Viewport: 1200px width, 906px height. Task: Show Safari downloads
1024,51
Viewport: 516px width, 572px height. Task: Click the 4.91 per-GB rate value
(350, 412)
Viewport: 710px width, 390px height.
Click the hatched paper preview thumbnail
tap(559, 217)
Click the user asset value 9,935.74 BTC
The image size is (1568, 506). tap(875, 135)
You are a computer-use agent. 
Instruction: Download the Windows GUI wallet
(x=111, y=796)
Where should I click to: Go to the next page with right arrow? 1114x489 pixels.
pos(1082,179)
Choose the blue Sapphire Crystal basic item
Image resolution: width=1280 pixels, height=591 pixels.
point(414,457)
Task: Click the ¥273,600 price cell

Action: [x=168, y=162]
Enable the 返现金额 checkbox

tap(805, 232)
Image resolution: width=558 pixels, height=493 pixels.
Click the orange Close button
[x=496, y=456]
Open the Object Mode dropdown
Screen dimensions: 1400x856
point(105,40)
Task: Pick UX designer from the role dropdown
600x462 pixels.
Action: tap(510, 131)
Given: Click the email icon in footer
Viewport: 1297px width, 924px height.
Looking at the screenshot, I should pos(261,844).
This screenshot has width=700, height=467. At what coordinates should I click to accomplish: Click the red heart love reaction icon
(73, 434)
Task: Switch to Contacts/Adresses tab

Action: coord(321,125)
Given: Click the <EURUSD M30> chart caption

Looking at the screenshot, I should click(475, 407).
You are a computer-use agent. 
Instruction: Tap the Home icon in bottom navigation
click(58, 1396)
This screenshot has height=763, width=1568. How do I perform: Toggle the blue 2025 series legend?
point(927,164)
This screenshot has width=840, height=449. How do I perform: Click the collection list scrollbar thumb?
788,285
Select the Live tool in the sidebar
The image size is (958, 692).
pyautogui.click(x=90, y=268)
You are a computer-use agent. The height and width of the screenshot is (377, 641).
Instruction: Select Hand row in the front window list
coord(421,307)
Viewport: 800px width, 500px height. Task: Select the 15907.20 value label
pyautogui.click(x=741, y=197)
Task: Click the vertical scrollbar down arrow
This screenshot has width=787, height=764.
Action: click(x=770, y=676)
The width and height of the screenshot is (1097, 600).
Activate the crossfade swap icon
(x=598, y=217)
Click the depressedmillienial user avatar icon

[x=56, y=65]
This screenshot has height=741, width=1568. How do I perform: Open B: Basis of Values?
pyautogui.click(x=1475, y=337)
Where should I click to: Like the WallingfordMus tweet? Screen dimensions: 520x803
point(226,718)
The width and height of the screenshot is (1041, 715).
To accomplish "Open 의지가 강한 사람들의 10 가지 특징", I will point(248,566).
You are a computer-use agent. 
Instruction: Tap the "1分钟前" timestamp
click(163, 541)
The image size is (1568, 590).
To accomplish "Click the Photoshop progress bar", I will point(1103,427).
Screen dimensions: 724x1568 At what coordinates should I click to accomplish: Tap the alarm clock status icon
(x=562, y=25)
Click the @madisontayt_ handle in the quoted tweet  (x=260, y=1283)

§ WHAT TO PRODUCE: Copy every line of the data that carries the word "will".

§ ANSWER TO THE PROBLEM:
To accomplish "Open 의지가 강한 사람들의 10 가지 특징", I will point(248,566).
To accomplish "Click the Photoshop progress bar", I will point(1103,427).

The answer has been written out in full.